Ce mardi, les gérants de quatre magasins d’alimentation comparaissaient devant le tribunal pour s’être substitués aux organismes bancaires, en encaissant les chèques de salaire de leurs clients à qui ils ouvraient des lignes de crédit. Cela sans contrôler l’identité des clients, ce qui ouvrait parfois la porte à des chèques falsifiés. Le délibéré sera rendu le 23 juin.

Les gérants de quatre magasins d’alimentation comparaissaient devant le tribunal pour s’être substitués aux organismes bancaires en encaissant les chèques de salaire de leurs clients à qui ils ouvraient des lignes de crédits. Cela sans contrôler l’identité des clients, qui passaient parfois ainsi des chèques volés.

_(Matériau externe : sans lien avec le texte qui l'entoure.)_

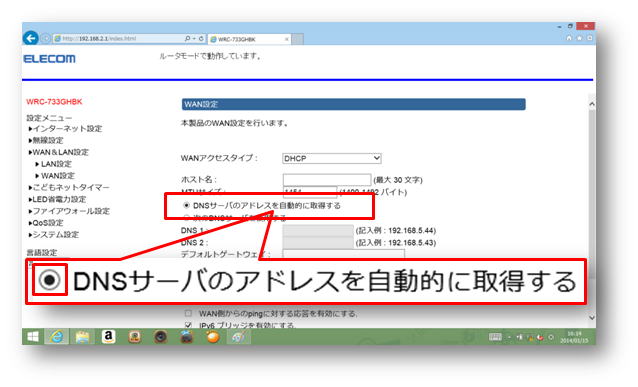Click the ホスト名 input field
The width and height of the screenshot is (638, 387).
(327, 179)
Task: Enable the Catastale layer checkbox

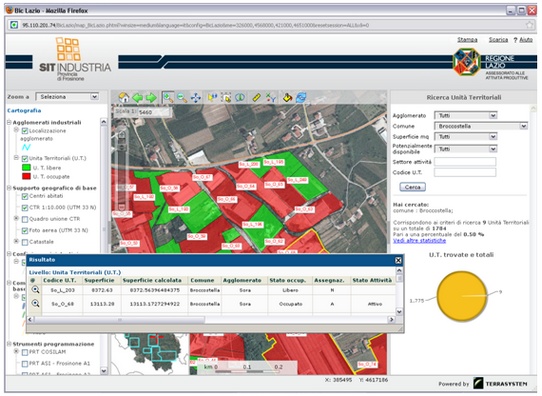Action: pyautogui.click(x=25, y=242)
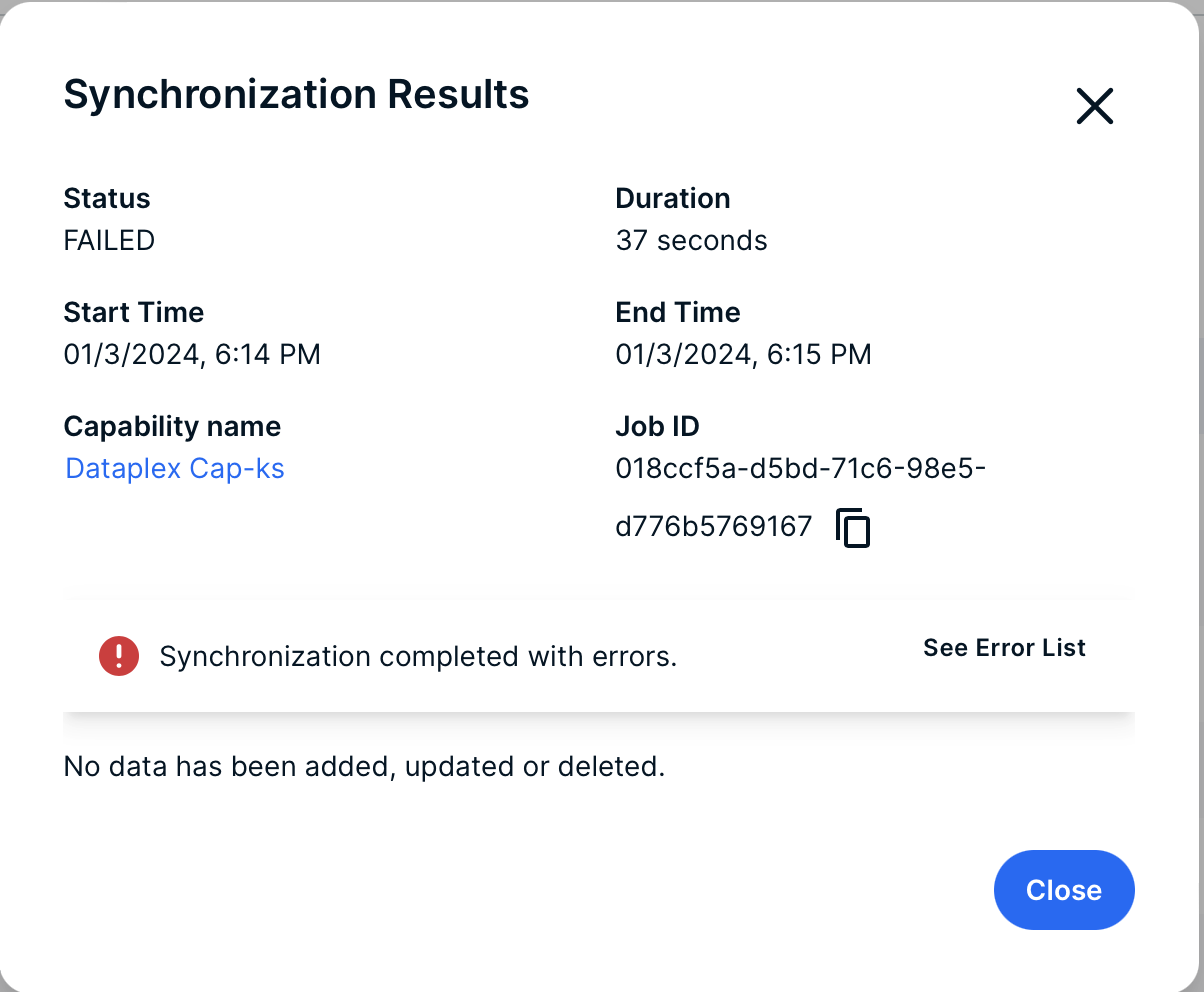Image resolution: width=1204 pixels, height=992 pixels.
Task: Click the Status field label
Action: click(x=107, y=198)
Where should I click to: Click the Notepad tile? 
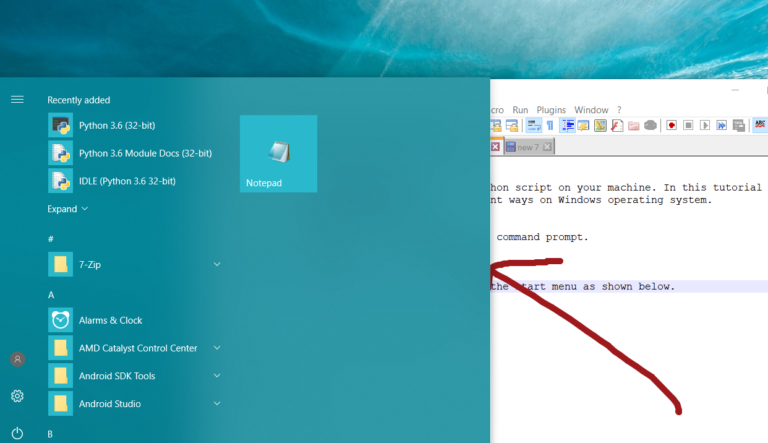tap(278, 153)
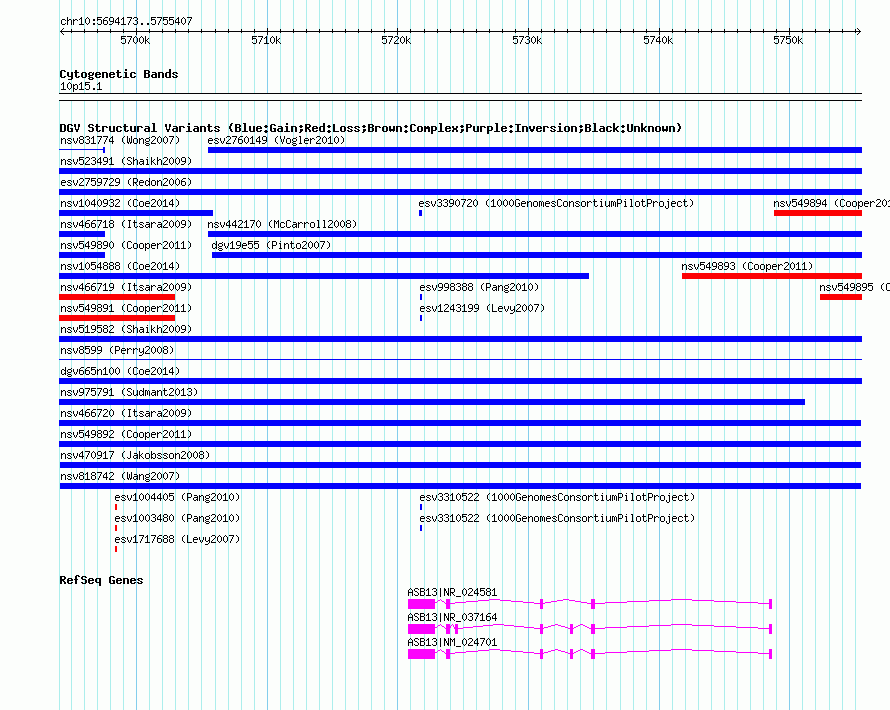
Task: Select the red nsv549893 (Cooper2011) loss bar
Action: 771,276
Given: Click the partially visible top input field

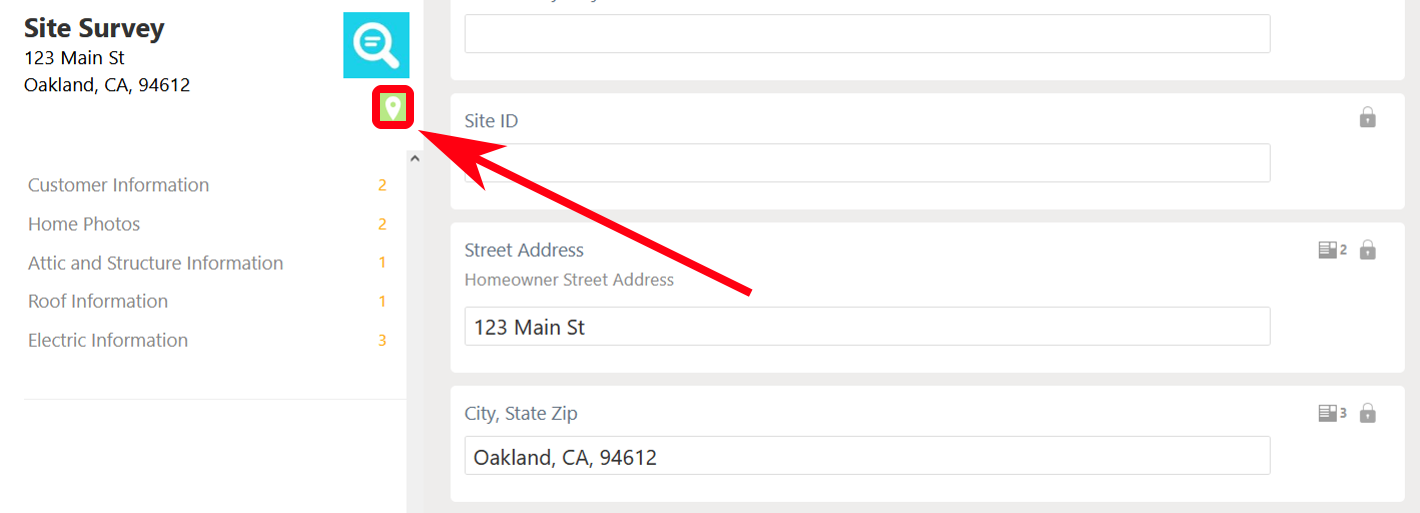Looking at the screenshot, I should (x=867, y=34).
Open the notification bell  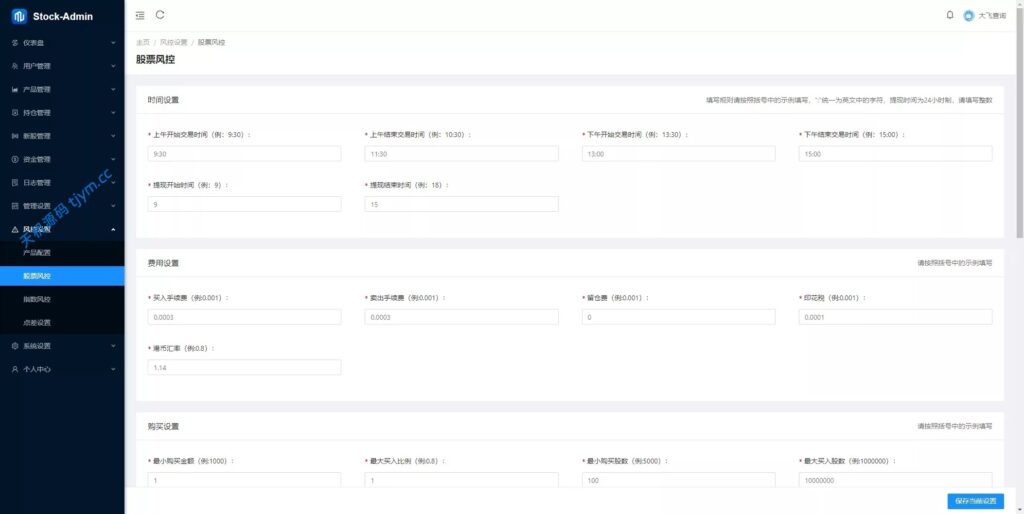(949, 15)
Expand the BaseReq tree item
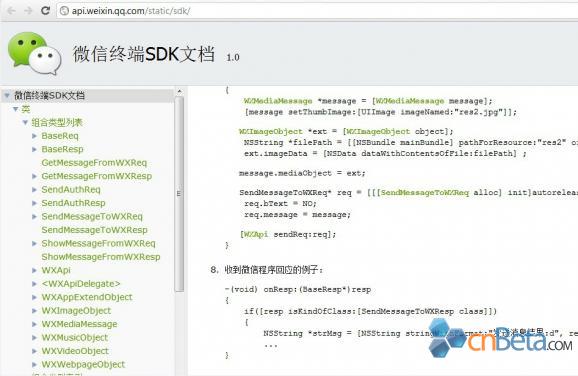The height and width of the screenshot is (376, 578). pyautogui.click(x=34, y=136)
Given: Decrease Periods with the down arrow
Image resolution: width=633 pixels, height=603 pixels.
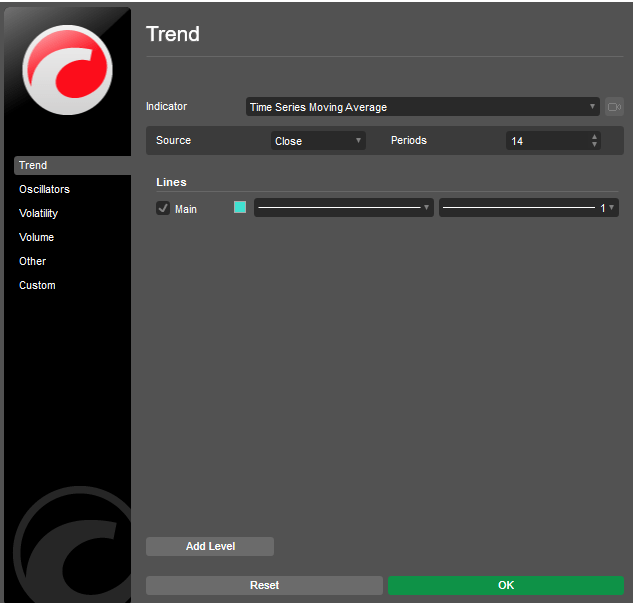Looking at the screenshot, I should click(x=594, y=144).
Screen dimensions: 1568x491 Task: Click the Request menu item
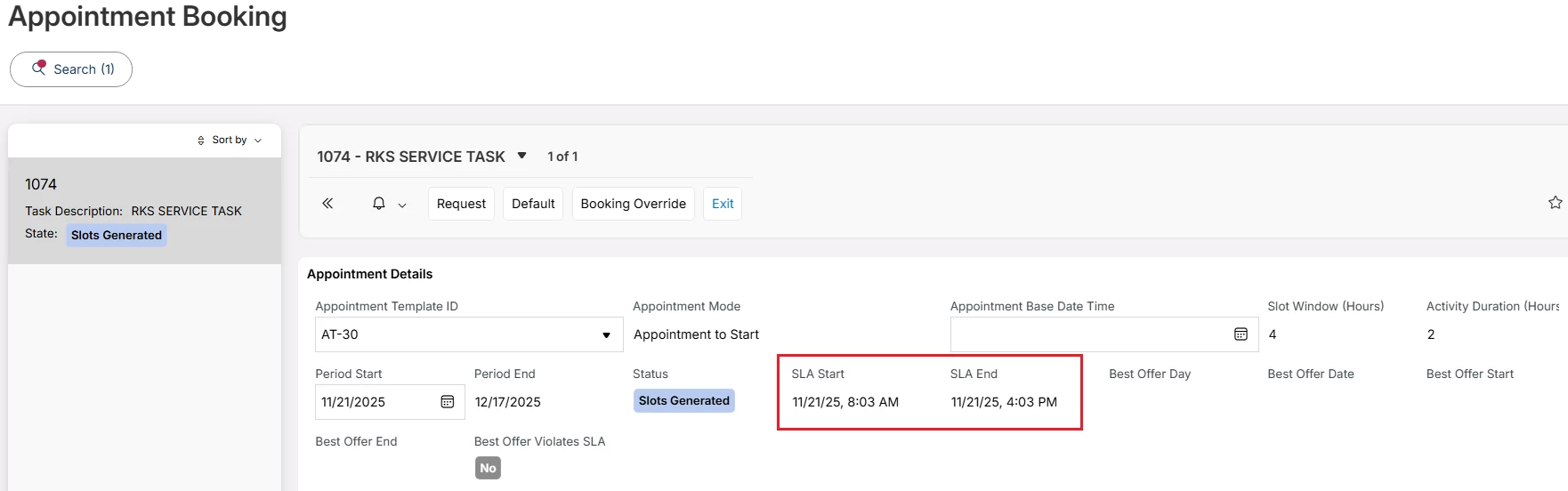[x=461, y=204]
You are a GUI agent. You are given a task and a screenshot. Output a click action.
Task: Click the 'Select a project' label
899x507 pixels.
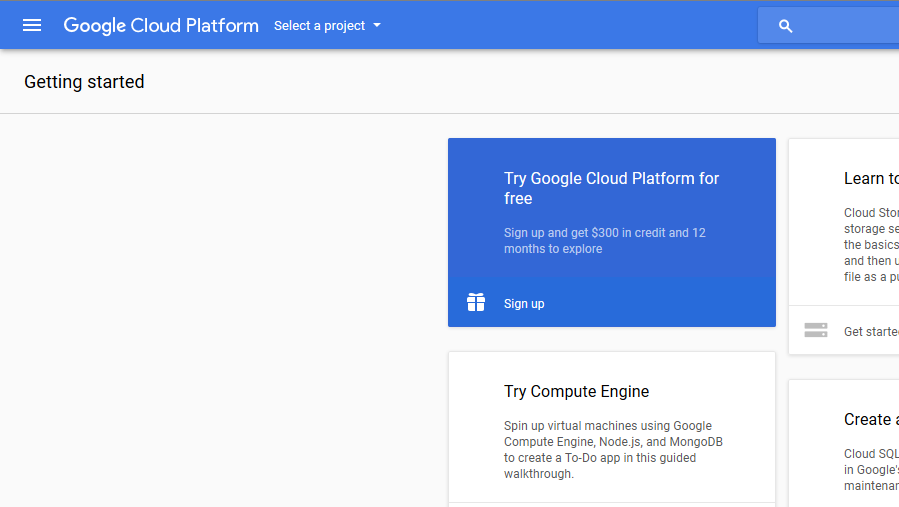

Une pratique qui est une sorte de tradition polynésienne,basée sur la confiance et sur un échange de bons procédés que l’on pourrait résumer comme ceci : « je veux bien prendre ton chèque mais tu fais tes courses chez moi en dépensant au minimum 10% de la valeur de ton chèque. ». Pour exemple, certains se présentaient avec un chèque de 80 000 Fcfp, achetaient pour 8 000 Fcfp de denrées et se voyaient verser la différence en liquide. Sur le principe, pas grand-chose à reprocher, mais juridiquement il n’en est pas de même. Cela s’appelle un exercice illégal de la profession de banquier. D’autant que le souci, c’est que parmi ces chèques, certains étaient volés et les commerçants ne vérifiaient pas forcément l’identité de l’émetteur.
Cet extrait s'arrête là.